Connecting tens of thousands of virtual instances within a cloud environment is no easy task. You need a solid and well-designed network to support this kind of scale. Additionally, data center networking is one of the fastest-evolving areas of network engineering. Some of the solutions available today were not available ten years ago.
Initially, Scaleway’s choice to ensure growth was to implement a highly available NAT (Network Address Translation) to make IP addresses move between physical machines with the instances to which they were assigned. While that was the right choice at the time, our past decisions have since created a technical debt that we need to remove to let us grow even further in the future.
In the following months, we will start rolling out some important changes in the way our inner network operates. We will be removing the NAT to create a simpler way to handle the network. The planned changes will bring several improvements for our users, among them IP stability, support for IPv6, and enhanced security.
Tackling technical debt without judgment
It’s important to say that the solution that we’ve been using so far is not a bad solution. It’s just an old solution, and now we have other options.
The choices made a lot of sense when Scaleway was created because we used to manage hardware servers and not virtual machines. Under those circumstances, NAT was an efficient and sufficient method to quickly switch public IPs from one hardware server to another and also allowed for our product range to grow quickly.
But time has passed, and our product catalog has evolved, so it was time for this part of the stack to catch up to today’s needs and find more contemporary solutions that will help us solve some problems and make things easier for us and our customers.
The problem: We need to move IP addresses
In a cloud environment, virtual machines (VM) are hosted on physical hypervisors, and the network must know to which physical host it should send packets in order to deliver them to the VM.
It might seem simple: a virtual machine has its IP address routed like any other on the internet using standard network routing protocols.
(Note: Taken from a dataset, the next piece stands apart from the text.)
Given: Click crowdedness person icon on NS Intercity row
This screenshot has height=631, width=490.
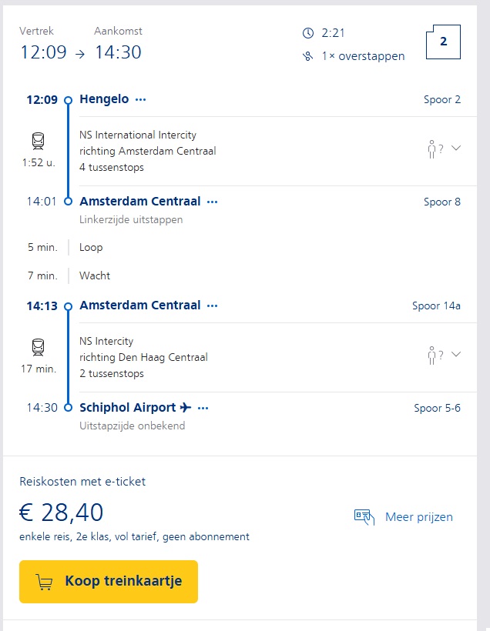Looking at the screenshot, I should coord(432,355).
However, VMs might need to move from one physical hypervisor to another for plenty of reasons:
- The customer stops the VM, which “archives” it: the VM’s snapshot is sent to the remote storage while the compute resources of the hypervisor are freed up. If the customer wants to restart the archived instance after some time has passed, a new slot of compute resources is allocated on a potentially different hypervisor, and the snapshot is sent back from the archive to be run on the new host.
- All hardware can fail, and hypervisors are no exception. When this happens, all customer instances are moved away from the faulty machine.
- There are other types of corrective maintenance and incidents that might require Scaleway to move instances from one hypervisor to another.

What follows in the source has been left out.